I am a good sleeper. I don’t take this for granted. I come from a family full of bad sleepers and I am also married to one.
As a child my youngest sister Janet had the nickname inside our family of “Mutt.” She earned this unattractive name not because she was not cute, but because of her nightly sleeping ritual.
Long after everyone in the house had gone to sleep, Janet would drag her red Snoopy sleeping bag from her bed and walk the very long distance from her room down the hall, up the stairs through both the big and the little living rooms and into my parents bedroom. Silently she would curl up on the sleeping bag at the foot of my parent’s bed, much like a trusted family dog, thus the “Mutt” moniker.

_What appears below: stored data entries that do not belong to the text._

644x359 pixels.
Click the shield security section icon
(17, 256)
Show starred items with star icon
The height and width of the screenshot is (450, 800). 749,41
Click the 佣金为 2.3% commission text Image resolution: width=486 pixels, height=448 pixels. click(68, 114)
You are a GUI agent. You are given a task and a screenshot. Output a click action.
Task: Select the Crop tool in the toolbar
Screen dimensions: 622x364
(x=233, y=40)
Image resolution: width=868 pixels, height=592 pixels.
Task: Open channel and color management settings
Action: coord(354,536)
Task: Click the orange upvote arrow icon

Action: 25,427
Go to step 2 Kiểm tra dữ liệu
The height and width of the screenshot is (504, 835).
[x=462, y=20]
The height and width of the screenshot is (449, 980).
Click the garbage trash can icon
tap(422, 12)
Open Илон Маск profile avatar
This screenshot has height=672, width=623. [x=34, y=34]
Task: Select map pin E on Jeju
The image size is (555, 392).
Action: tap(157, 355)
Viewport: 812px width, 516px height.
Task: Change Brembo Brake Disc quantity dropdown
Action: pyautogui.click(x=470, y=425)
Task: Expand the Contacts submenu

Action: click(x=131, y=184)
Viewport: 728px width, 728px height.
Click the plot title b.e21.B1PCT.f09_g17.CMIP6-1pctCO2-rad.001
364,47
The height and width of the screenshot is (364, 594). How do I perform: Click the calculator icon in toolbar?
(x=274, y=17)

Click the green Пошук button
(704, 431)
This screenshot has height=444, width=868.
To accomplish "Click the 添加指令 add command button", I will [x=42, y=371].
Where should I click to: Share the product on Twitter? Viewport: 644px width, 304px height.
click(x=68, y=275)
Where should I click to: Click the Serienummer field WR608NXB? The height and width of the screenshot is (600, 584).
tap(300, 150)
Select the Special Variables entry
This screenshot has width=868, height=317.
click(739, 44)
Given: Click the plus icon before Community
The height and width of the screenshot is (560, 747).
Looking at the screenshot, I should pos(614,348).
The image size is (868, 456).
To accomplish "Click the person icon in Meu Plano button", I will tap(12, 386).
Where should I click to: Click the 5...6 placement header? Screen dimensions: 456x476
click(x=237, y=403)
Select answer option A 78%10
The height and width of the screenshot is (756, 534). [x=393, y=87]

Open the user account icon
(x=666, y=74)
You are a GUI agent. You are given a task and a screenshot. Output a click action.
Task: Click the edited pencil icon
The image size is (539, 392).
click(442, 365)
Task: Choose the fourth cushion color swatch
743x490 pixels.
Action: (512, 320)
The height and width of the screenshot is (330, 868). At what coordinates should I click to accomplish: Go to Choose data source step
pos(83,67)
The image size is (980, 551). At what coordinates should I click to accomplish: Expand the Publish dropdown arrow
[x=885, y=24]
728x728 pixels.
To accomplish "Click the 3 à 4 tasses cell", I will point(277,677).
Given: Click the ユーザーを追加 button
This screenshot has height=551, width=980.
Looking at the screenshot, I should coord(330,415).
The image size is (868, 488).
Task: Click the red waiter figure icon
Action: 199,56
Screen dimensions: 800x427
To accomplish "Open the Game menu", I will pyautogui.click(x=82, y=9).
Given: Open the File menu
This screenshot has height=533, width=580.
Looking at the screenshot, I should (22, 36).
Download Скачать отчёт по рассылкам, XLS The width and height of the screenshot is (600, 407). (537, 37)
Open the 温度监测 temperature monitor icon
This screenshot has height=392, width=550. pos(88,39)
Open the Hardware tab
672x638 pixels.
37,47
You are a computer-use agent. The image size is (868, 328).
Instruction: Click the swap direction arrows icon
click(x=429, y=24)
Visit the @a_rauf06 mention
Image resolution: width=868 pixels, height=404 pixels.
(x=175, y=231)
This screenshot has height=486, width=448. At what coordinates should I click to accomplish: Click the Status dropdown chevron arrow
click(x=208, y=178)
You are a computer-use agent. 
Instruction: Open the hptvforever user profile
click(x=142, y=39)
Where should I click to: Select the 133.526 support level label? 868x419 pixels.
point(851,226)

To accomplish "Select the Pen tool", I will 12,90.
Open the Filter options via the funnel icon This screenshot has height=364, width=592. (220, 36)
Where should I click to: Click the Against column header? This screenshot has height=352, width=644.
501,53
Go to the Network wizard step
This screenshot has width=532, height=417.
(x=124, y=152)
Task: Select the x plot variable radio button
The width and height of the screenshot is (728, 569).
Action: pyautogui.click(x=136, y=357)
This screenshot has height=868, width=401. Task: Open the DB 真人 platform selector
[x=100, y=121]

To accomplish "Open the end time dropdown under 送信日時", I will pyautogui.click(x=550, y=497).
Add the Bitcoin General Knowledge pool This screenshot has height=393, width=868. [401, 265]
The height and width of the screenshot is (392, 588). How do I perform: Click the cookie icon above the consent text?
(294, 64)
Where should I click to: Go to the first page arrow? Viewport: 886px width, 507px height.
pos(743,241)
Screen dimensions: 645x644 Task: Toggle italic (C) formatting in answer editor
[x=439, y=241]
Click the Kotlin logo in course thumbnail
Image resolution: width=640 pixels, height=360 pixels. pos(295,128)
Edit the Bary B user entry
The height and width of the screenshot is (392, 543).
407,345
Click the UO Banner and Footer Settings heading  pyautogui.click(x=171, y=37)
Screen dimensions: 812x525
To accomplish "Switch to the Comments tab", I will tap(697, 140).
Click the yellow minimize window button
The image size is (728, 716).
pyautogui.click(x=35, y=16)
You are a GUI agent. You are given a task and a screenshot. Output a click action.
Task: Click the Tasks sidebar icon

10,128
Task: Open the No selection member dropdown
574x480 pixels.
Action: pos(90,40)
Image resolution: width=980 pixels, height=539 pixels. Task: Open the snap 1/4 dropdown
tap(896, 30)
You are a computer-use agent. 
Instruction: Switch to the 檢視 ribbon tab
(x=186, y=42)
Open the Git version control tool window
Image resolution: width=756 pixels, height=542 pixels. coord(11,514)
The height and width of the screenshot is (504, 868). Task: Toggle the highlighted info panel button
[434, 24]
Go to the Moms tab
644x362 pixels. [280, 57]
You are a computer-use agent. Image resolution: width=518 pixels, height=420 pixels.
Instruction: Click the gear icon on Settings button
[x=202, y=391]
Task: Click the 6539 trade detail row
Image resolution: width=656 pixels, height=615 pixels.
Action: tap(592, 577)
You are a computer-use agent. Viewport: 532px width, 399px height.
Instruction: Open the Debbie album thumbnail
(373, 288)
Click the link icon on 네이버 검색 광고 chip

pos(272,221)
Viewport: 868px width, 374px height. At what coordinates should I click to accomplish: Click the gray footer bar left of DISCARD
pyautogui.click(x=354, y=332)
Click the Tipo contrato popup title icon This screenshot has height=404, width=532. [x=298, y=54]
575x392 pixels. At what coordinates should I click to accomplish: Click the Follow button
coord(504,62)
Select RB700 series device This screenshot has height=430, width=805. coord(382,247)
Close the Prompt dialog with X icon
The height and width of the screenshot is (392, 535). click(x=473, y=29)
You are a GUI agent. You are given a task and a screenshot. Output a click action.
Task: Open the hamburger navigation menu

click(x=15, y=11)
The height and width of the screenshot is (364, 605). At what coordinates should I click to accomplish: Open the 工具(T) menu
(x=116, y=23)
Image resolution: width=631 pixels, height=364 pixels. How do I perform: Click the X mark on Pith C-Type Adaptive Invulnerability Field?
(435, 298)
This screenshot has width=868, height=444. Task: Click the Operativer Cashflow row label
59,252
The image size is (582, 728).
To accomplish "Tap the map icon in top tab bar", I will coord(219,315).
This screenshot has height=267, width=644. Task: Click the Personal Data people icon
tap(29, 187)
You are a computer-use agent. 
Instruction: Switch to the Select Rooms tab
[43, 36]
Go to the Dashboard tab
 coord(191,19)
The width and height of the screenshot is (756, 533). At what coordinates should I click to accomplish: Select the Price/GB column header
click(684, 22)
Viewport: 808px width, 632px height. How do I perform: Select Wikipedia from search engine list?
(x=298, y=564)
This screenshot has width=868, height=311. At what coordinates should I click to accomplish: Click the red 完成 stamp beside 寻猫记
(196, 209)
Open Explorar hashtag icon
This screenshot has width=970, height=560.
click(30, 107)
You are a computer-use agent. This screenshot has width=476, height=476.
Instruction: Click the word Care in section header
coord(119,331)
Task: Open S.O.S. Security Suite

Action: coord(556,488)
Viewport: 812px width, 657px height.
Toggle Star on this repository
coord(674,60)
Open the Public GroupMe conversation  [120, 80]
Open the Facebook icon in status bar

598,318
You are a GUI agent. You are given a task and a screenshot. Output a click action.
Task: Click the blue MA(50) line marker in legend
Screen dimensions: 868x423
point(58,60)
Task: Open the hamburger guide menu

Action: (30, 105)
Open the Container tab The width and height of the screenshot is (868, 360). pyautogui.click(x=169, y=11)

In the night my parent’s bedspread usually fell to the floor covering my sister completely. My mother was already not sleeping well and my father’s snoring did not help.
My mother’s best sleep came after 4:30 when my father would get up to make his long commute to New York City. As he would try to silently leave their room he would invariably kick Janet at the foot of the bed, never learning that she was going to be there for many years.
My husband is a broken sleeper too. He starts in one bed and sleeps for about four hours then wakes up and spends about two or three hours awake and is sometimes able to fall back to sleep, usually in a different place in the house.
I am proof that just being a good sleeper will not make you thin. Russ, as a bad sleeper is thin so it is not making him fat. I think it helps that he does not eat when he is awake in the middle of the night. But if you are sleeping you can’t be eating. And being tired lowers your defenses against boredom or binge eating.
If you are hungry late at night, go to sleep rather than eat. It will keep you from eating that night and if you got a good night’s rest it might keep you from over eating the next day.